Los Angeles, 1991. Ambassador Maximilian Ophuls, one of the makers of the modern
world, is murdered in broad daylight on his illegitimate daughter India's
doorstep, slaughtered by a knife wielded by his Kashmiri Muslim driver, a
mysterious figure who calls himself Shalimar the clown. The dead man is a
charismatic World War Two Resistance hero, a man of formidable intellectual
ability, a former US ambassador to India and subsequently America's
counter-terrorism chief. The murder looks at first like a political
assassination, but turns out to be passionately personal.
This is the story of Max Ophuls, his killer and his daughter and of a fourth
character, the woman who links them, whose story finally explains them all.
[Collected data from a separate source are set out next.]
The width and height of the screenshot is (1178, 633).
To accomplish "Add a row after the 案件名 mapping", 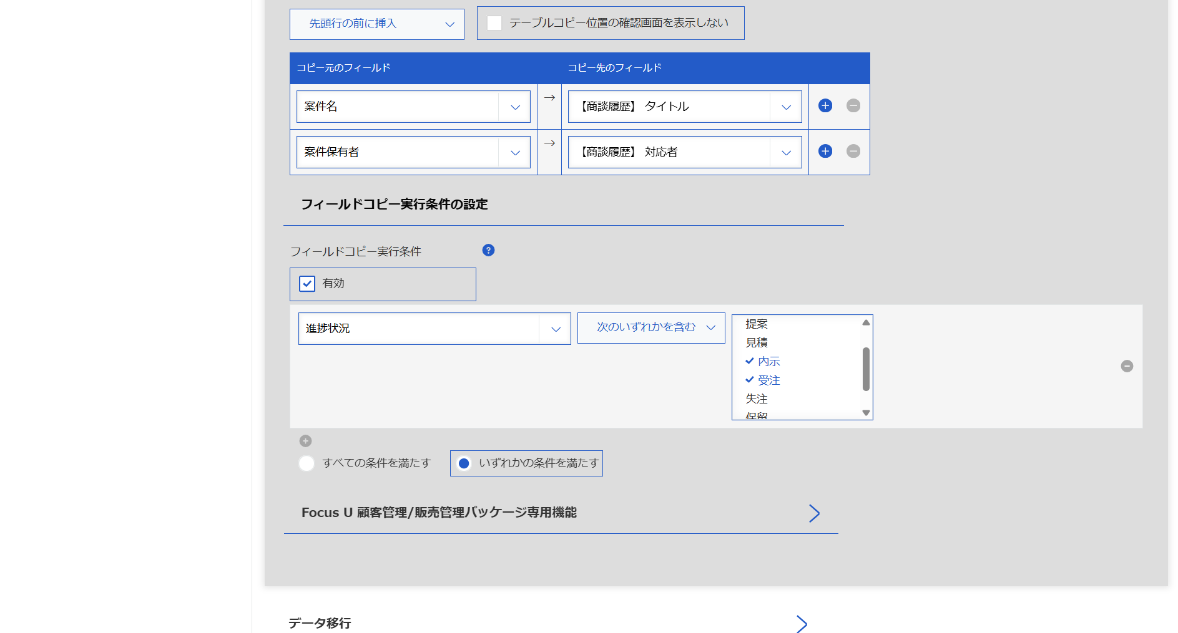I will (825, 106).
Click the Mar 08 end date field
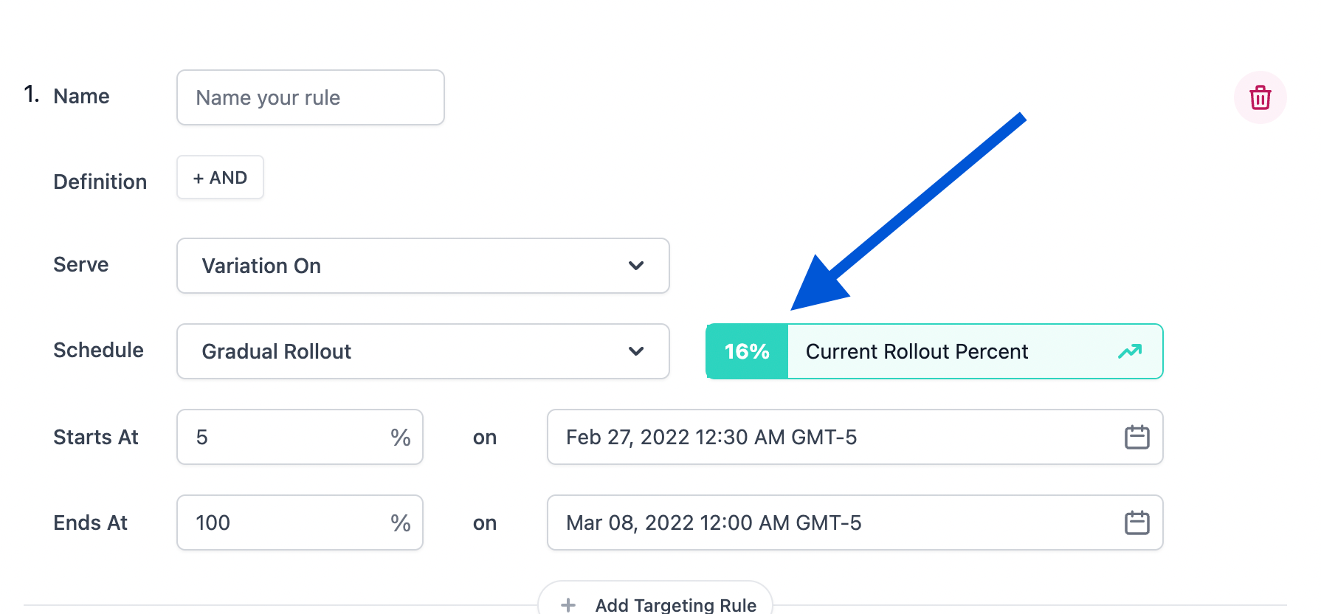Screen dimensions: 1321x614 [812, 522]
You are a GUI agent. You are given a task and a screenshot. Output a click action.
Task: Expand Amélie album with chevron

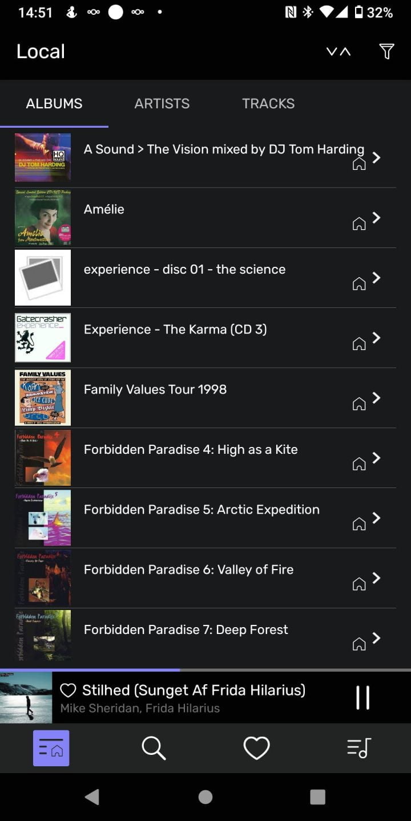click(x=376, y=217)

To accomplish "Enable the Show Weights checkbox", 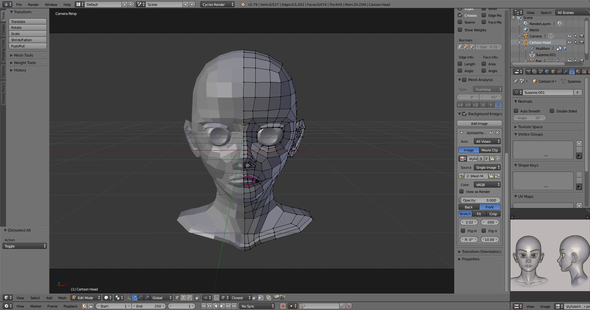I will [460, 30].
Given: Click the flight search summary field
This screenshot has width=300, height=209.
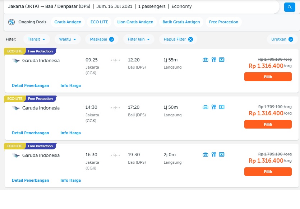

It
is an epic narrative that moves from California to Kashmir, from Nazi-occupied
Europe to the world of modern terrorism. Along the way there is kindness, and
magic capable of producing miracles; there is also war ugly, unavoidable and
seemingly interminable. And there is always love, gained and lost, uncommonly
beautiful and mortally dangerous.
Everything is unsettled. Everything is connected. Lives are uprooted, names keep
changing nothing is permanent. The story of anywhere is also the story of
everywhere else. Spanning the globe and darting through history, Rushdie's
narrative captures the heart of the reader and the spirit of a troubled age.
Author statement
'It seems to me, more and more, that the fictional project on which I've been
involved ever since I began Midnight's Children back in 1975 is one of
self-definition. That novel, Shame and The Satanic Verses strike
me as an attempt to come to terms with the various component parts of myself -
countries, memories, histories, families, gods. First the writer invents the
books; then, perhaps, the books invent the writer.
But whenever I say anything about my work I want to contradict myself at once.
To say that beyond self-exploration lies a sense of writing as sacrament, and
maybe that's closer to how I feel: that writing fills the hole left by the
departure of God.
But, again, I love story, and comedy, and dreams. And newness: the novel, as its
name suggests, is about the making of the new.